PARTY

Our liberty is underpinned by a free press

Philip Dexter and Farouk Cassim says ANC plans represent an assault on democracy

FREEDOM OF EXPRESSION & MEDIA FREEDOM

Being free and having the unfettered right to act or speak or think without externally imposed restraints and fears is fundamental to an open society and a functioning democracy. Franklin D Roosevelt made the point that the "only sure bulwark of continuing liberty is a government strong enough to protect the interests of the people, and a people strong enough and well enough informed to maintain its sovereign control over the government".

The interests of the people are presently under assault through the ANC targeting the media for purposes of controlling it. Yet it is the state that is failing the people, either because its officials are largely incompetent or substantially corrupt. The media may make mistakes, but trying to shoot the messenger will hardly help to rectify a bad state of affairs.

Our liberty is underpinned by freedom of expression. If one plank of that freedom is taken away, the entire structure becomes weakened.

The government's motives for creating a Media Appeals Tribunal are suspect. It is failing dismally to earn a good press because of its own mammoth failures and rampant corruption and it would like to muzzle the press and stifle investigative journalism. The acronym for the Media Appeals Tribunal is MAT and it is perfectly clear that government would love and desire to have as many matters swept under the mat and not have them exposed in public.

South Africa needs a strong and competent government on the one hand but it also needs people who are strong enough and well informed to maintain sovereign control over the government. All of this requires unbridled media freedom. Mistakes that the media make can be corrected but the mistakes that government make are so much more to our detriment. Nelson Mandela never really had to be antagonistic towards the media because he did the right things, said the right things, and acted in the right way. Therefore, as one of the few ANC leaders brave enough to speak out against this new tendency, Tokyo Sexwale has been pointing out that Mandela remained consistently a champion of a free press.

Mandela upheld moral values and acted in conformity with those values. He got the good press that he got because he earned it. Some members of the present cabinet get negative media attention because they have departed from Mandela's sterling values. It is these members of the cabinet who are most vociferous in demanding action against the media.

The likes of Zuma, Nyanda, Nzimande and others who have substantial suspect business dealings or are guilty of conspicuous consumption are at the forefront of wanting to muzzle the press. List those who are clamouring for these restraining legal instruments and then scrutinise their personal conduct and the reasons become immediately apparent.

Not everyone in the ANC is desirous of bridling the media. As in Animal Farm, those who in our country were once the self-proclaimed champions of freedom are now wanting to alter the scope of our freedom and right to free expression. We should be very, very wary, as the animals in that fable found out too late.

The Vienna based International Press Institute (IPI) has written to President Zuma urging him to address concerns regarding press freedom.

> _Data entries_

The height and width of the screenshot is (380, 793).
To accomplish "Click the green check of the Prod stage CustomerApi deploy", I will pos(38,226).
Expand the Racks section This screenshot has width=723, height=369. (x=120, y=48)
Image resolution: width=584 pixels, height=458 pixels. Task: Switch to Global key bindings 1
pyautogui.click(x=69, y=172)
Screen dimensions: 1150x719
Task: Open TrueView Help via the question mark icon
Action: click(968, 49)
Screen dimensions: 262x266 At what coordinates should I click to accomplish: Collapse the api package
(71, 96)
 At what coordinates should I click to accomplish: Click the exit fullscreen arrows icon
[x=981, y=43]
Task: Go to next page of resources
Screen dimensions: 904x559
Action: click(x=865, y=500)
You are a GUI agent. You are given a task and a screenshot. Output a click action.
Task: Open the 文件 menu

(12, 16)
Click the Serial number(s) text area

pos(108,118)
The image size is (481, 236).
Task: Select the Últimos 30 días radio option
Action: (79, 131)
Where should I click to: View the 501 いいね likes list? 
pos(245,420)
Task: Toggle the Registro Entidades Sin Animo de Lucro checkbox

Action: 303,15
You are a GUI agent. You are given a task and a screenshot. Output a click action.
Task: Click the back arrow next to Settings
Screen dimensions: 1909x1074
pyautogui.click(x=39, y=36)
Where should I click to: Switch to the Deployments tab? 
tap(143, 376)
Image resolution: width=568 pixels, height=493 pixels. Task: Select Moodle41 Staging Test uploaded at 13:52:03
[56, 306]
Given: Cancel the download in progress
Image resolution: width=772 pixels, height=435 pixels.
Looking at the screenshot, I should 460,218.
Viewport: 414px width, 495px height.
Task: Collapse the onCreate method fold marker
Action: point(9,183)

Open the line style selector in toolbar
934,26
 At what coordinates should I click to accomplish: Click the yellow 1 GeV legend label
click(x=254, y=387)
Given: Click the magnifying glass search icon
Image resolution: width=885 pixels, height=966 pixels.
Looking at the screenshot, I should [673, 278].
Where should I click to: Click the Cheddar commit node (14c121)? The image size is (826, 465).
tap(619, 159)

> _Task to complete_
Can you copy the passage of the press freedom piece that starts with the words containing "Being free and" and ends with "state of affairs."? The entries come from a source unrelated to the press freedom piece.

> _Output_
Being free and having the unfettered right to act or speak or think without externally imposed restraints and fears is fundamental to an open society and a functioning democracy. Franklin D Roosevelt made the point that the "only sure bulwark of continuing liberty is a government strong enough to protect the interests of the people, and a people strong enough and well enough informed to maintain its sovereign control over the government".

The interests of the people are presently under assault through the ANC targeting the media for purposes of controlling it. Yet it is the state that is failing the people, either because its officials are largely incompetent or substantially corrupt. The media may make mistakes, but trying to shoot the messenger will hardly help to rectify a bad state of affairs.